[Opening DATA LISTING section]

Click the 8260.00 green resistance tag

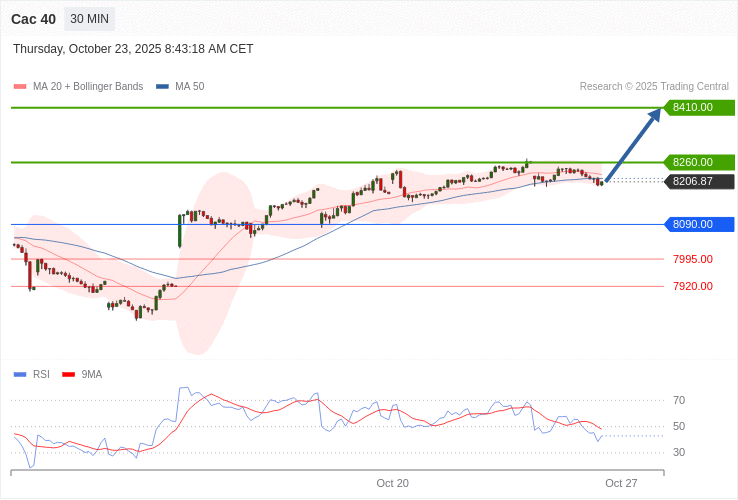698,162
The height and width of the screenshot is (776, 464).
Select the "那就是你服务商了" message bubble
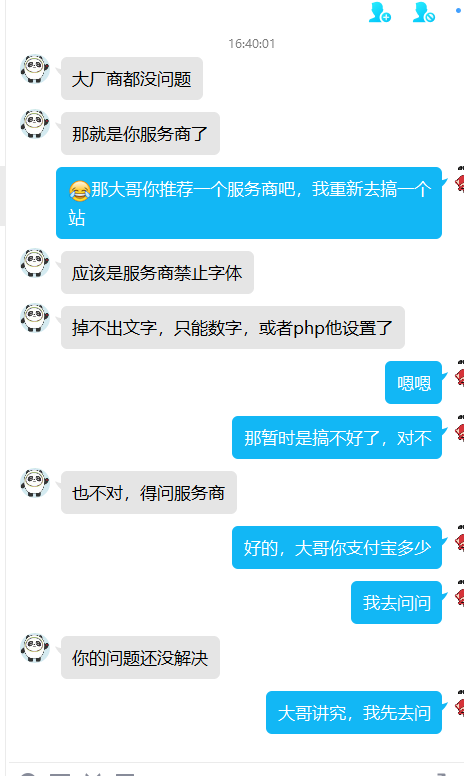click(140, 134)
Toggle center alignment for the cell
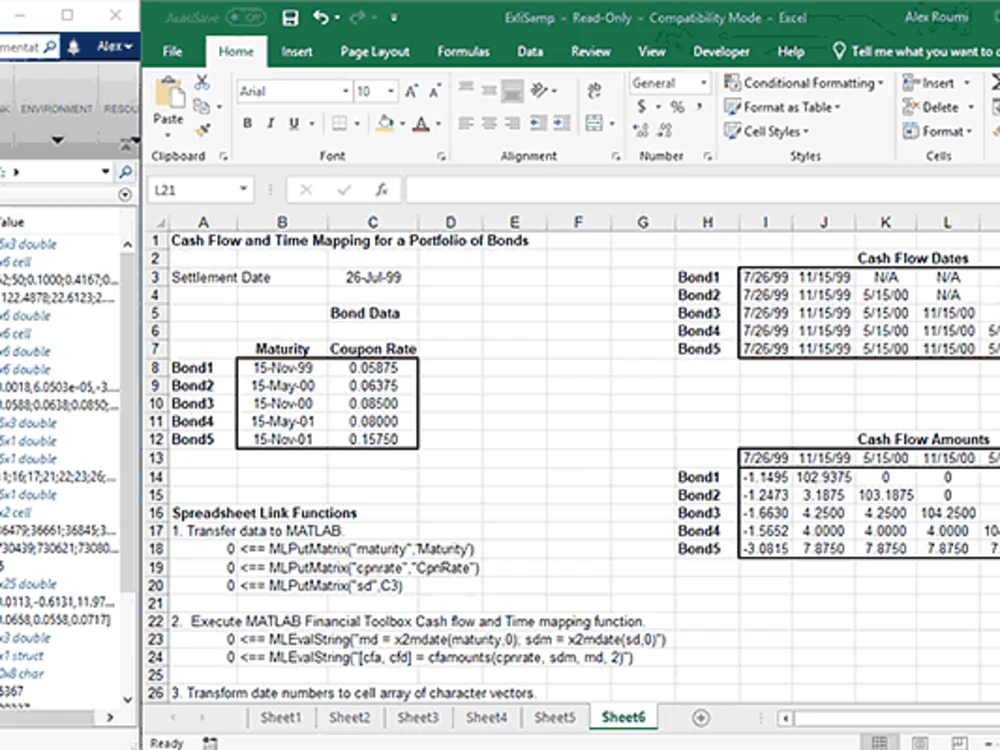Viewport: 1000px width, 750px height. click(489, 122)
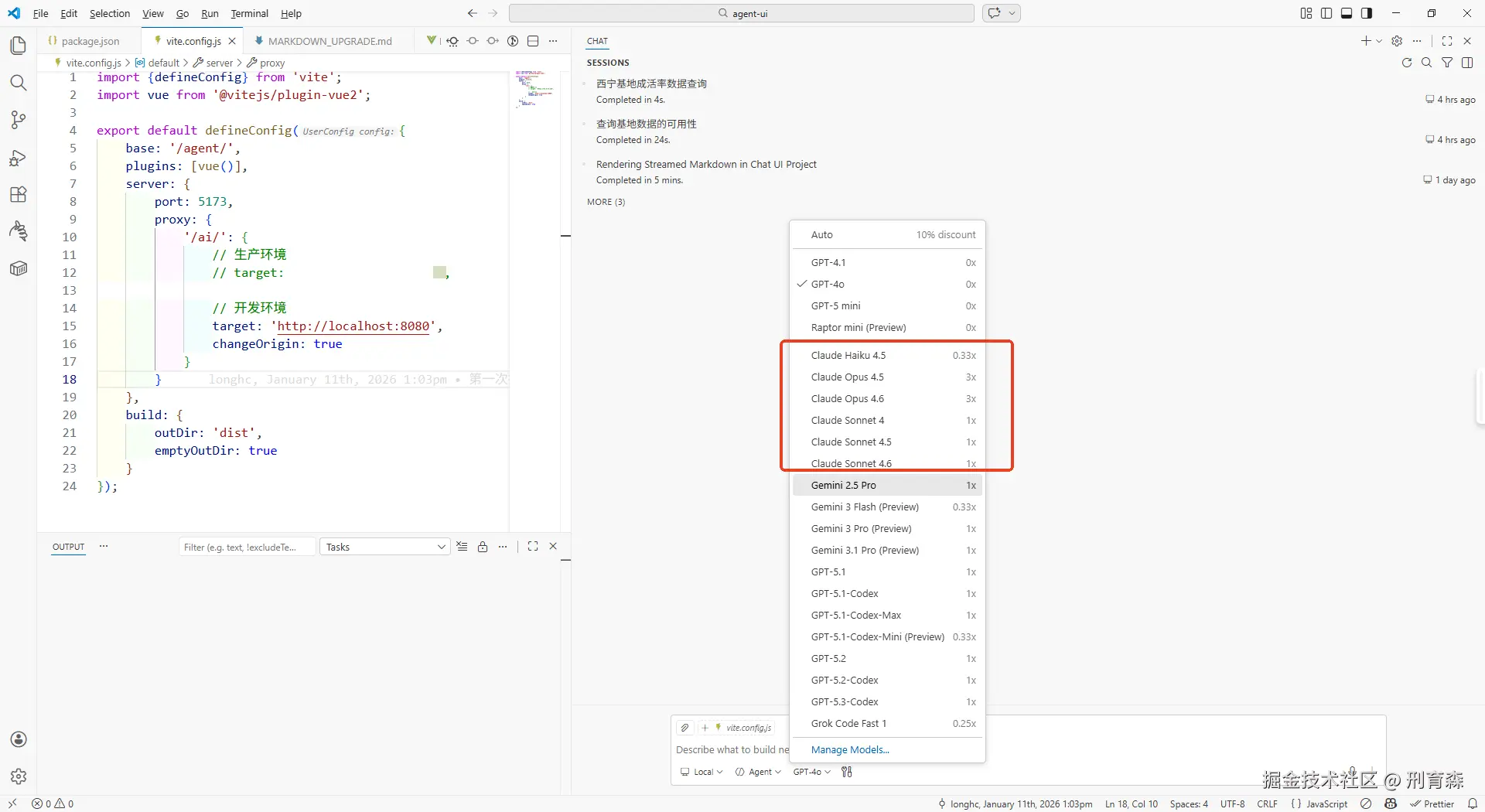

[Closing DATA LISTING section]

EXERCISE OBJECTIVE: Return every entry unchanged and skip the pictures.

RESPONSE BOX:
Click the 8260.00 green resistance tag

698,162
The height and width of the screenshot is (776, 464).
Select the "那就是你服务商了" message bubble
click(140, 134)
Toggle center alignment for the cell
Viewport: 1000px width, 750px height. click(489, 122)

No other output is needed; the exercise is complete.